D’altra parte, prosegue il giudice napoletano, l’azione revocatoria è ammissibile anche ove diretta contro un atto di scissione (ovvero, più correttamente, contro gli effetti patrimoniali scaturenti dall’atto di scissione) proprio perché mediante tale azione non si mira a ricostituire l’assetto societario preesistente all’atto di scissione, ma solo alla reintegrazione della garanzia patrimoniale del debitore inciso da tale operazione tramite la declaratoria di inefficacia dei “trasferimenti” patrimoniali scaturiti dalla stessa.

L’azione revocatoria, inoltre, è ben differente dall’opposizione dei creditori ex art. 2503 c.c. Ed infatti, l’opposizione preclude il perfezionamento dell’intera operazione di scissione, concerne i casi di “invalidità” della procedura (ovvero di potenziale ed eventuale pregiudizio per le ragioni economiche dei creditori) e tutela i soli creditori anteriori all’operazione, mentre la revocatoria rende “inefficace” l’operazione ex post (potendo mirare al solo atto di assegnazione patrimoniale, senza intaccare la nuova organizzazione societaria), sanziona e neutralizza gli effetti di atti illeciti e tutela anche i creditori posteriori. Analogamente, si rinvengono differenze tra danno “revocatorio” e danno ex art. 2504-quater c.c.: il primo (indiretto) deriva dalla lesione della garanzia patrimoniale, il secondo (diretto) deriva dalla lesione del patrimonio del creditore. Inoltre, anche l’art. 2504-quater c.c. ricollega l’azione risarcitoria ad operazioni invalide, mentre l’azione revocatoria ha una funzione di tipo riparatorio-sanzionatorio, rappresentando una sanzione civile indiretta rispetto a un atto che presenta i connotati del fatto illecito.

Un’ulteriore differenza, poi, attiene, anche in tal caso, al più ampio spettro di creditori tutelati. L’azione revocatoria, infatti, diversamente dalla previsione di cui all’art. 2504-quater c.c., non è limitata ai soli creditori anteriori alla scissione (con diritto di agire esecutivamente sui beni subordinato alla preventiva escussione o richiesta negativa nei confronti della società scissa), ma si pone come rimedio strumentale alla tutela di tutti i creditori concorrenti nel fallimento, sia anteriori che successivi all’atto impugnato.

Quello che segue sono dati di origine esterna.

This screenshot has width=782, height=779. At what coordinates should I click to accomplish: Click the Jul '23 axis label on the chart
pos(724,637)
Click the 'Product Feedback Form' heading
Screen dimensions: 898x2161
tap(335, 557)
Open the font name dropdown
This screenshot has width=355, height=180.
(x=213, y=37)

È da considerare, infine, che, in determinati contesti, il legislatore ha già avvertito l’esigenza di perseguire, relativamente alle operazioni di scissione societaria, finalità sanzionatorie, predisponendo misure peculiari proprio in ragione dell’insufficienza dei rimedi contemplati dagli artt. 2506 e ss. c.c.
Si pensi, in particolare, alla responsabilità illimitata delle società beneficiarie sancita dagli artt. 15 comma 2 del DLgs. 472/1997 e 30 comma 2 del DLgs. 231/2001; casi ai quali è da affiancare l’azione revocatoria in questione, nella sua funzione riparatoria e sanzionatoria.